▶ [Problem requirements]: Keeping every word and mark, copy all of the data.

-------- Exercise data

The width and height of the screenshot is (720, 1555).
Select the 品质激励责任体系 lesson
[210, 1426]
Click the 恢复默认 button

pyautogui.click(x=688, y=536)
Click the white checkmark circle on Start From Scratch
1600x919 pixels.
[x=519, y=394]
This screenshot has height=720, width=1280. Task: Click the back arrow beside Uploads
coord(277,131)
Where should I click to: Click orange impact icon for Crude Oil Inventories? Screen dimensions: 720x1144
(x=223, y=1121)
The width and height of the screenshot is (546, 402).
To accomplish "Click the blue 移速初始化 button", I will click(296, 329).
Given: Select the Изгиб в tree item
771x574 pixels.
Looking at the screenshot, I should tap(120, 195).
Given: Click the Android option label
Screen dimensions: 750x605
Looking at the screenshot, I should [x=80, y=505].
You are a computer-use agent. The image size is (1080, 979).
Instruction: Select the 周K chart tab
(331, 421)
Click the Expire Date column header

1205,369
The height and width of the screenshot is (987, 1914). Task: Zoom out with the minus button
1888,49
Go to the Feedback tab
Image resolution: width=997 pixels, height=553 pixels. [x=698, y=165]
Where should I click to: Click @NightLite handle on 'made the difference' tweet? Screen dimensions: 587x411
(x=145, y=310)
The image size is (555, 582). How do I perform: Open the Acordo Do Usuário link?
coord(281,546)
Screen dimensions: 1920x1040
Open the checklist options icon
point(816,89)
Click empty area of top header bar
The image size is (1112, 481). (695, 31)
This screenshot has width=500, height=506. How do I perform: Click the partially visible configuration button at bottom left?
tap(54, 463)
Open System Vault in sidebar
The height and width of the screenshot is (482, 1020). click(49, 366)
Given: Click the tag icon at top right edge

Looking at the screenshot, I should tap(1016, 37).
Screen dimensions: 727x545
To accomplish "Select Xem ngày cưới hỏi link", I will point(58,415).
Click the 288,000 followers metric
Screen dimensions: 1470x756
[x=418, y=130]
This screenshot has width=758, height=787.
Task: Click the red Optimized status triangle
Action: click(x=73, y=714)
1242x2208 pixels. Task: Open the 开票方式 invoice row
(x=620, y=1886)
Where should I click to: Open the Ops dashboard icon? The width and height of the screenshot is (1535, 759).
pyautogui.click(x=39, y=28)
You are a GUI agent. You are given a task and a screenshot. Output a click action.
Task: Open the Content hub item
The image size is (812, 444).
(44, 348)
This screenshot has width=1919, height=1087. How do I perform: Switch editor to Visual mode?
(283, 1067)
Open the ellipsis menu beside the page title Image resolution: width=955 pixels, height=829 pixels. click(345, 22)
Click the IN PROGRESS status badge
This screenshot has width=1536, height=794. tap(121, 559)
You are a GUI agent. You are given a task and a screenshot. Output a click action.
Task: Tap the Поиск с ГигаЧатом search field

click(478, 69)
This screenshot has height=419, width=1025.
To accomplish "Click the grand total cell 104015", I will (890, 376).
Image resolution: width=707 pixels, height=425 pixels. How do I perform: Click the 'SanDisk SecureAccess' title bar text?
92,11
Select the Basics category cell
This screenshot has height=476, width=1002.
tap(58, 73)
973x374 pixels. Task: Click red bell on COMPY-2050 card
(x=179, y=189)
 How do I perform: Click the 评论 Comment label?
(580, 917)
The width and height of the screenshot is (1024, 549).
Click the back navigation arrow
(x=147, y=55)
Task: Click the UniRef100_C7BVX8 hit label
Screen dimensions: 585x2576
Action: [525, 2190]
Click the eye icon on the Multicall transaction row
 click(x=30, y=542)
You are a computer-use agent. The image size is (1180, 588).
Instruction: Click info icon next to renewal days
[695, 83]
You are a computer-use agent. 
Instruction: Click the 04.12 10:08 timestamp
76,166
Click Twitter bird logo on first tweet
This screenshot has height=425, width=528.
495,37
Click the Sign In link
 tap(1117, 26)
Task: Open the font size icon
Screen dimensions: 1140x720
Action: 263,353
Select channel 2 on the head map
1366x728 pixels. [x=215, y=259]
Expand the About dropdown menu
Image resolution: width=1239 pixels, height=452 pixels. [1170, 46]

----------------

▶ [Written answer]:
The width and height of the screenshot is (720, 1555).
Select the 品质激励责任体系 lesson
[210, 1426]
Click the 恢复默认 button

pyautogui.click(x=688, y=536)
Click the white checkmark circle on Start From Scratch
1600x919 pixels.
[x=519, y=394]
This screenshot has height=720, width=1280. Task: Click the back arrow beside Uploads
coord(277,131)
Where should I click to: Click orange impact icon for Crude Oil Inventories? Screen dimensions: 720x1144
(x=223, y=1121)
The width and height of the screenshot is (546, 402).
To accomplish "Click the blue 移速初始化 button", I will click(296, 329).
Given: Select the Изгиб в tree item
771x574 pixels.
Looking at the screenshot, I should tap(120, 195).
Given: Click the Android option label
Screen dimensions: 750x605
Looking at the screenshot, I should [x=80, y=505].
You are a computer-use agent. The image size is (1080, 979).
Instruction: Select the 周K chart tab
(331, 421)
Click the Expire Date column header

1205,369
The height and width of the screenshot is (987, 1914). Task: Zoom out with the minus button
1888,49
Go to the Feedback tab
Image resolution: width=997 pixels, height=553 pixels. [x=698, y=165]
Where should I click to: Click @NightLite handle on 'made the difference' tweet? Screen dimensions: 587x411
(x=145, y=310)
The image size is (555, 582). How do I perform: Open the Acordo Do Usuário link?
coord(281,546)
Screen dimensions: 1920x1040
Open the checklist options icon
point(816,89)
Click empty area of top header bar
The image size is (1112, 481). (695, 31)
This screenshot has width=500, height=506. How do I perform: Click the partially visible configuration button at bottom left?
tap(54, 463)
Open System Vault in sidebar
The height and width of the screenshot is (482, 1020). click(49, 366)
Given: Click the tag icon at top right edge

Looking at the screenshot, I should tap(1016, 37).
Screen dimensions: 727x545
To accomplish "Select Xem ngày cưới hỏi link", I will point(58,415).
Click the 288,000 followers metric
Screen dimensions: 1470x756
[x=418, y=130]
This screenshot has width=758, height=787.
Task: Click the red Optimized status triangle
Action: click(x=73, y=714)
1242x2208 pixels. Task: Open the 开票方式 invoice row
(x=620, y=1886)
Where should I click to: Open the Ops dashboard icon? The width and height of the screenshot is (1535, 759).
pyautogui.click(x=39, y=28)
You are a GUI agent. You are given a task and a screenshot. Output a click action.
Task: Open the Content hub item
The image size is (812, 444).
(44, 348)
This screenshot has width=1919, height=1087. How do I perform: Switch editor to Visual mode?
(283, 1067)
Open the ellipsis menu beside the page title Image resolution: width=955 pixels, height=829 pixels. click(345, 22)
Click the IN PROGRESS status badge
This screenshot has width=1536, height=794. tap(121, 559)
You are a GUI agent. You are given a task and a screenshot. Output a click action.
Task: Tap the Поиск с ГигаЧатом search field

click(478, 69)
This screenshot has height=419, width=1025.
To accomplish "Click the grand total cell 104015", I will (890, 376).
Image resolution: width=707 pixels, height=425 pixels. How do I perform: Click the 'SanDisk SecureAccess' title bar text?
92,11
Select the Basics category cell
This screenshot has height=476, width=1002.
tap(58, 73)
973x374 pixels. Task: Click red bell on COMPY-2050 card
(x=179, y=189)
 How do I perform: Click the 评论 Comment label?
(580, 917)
The width and height of the screenshot is (1024, 549).
Click the back navigation arrow
(x=147, y=55)
Task: Click the UniRef100_C7BVX8 hit label
Screen dimensions: 585x2576
Action: [525, 2190]
Click the eye icon on the Multicall transaction row
 click(x=30, y=542)
You are a computer-use agent. The image size is (1180, 588).
Instruction: Click info icon next to renewal days
[695, 83]
You are a computer-use agent. 
Instruction: Click the 04.12 10:08 timestamp
76,166
Click Twitter bird logo on first tweet
This screenshot has height=425, width=528.
495,37
Click the Sign In link
 tap(1117, 26)
Task: Open the font size icon
Screen dimensions: 1140x720
Action: 263,353
Select channel 2 on the head map
1366x728 pixels. [x=215, y=259]
Expand the About dropdown menu
Image resolution: width=1239 pixels, height=452 pixels. [1170, 46]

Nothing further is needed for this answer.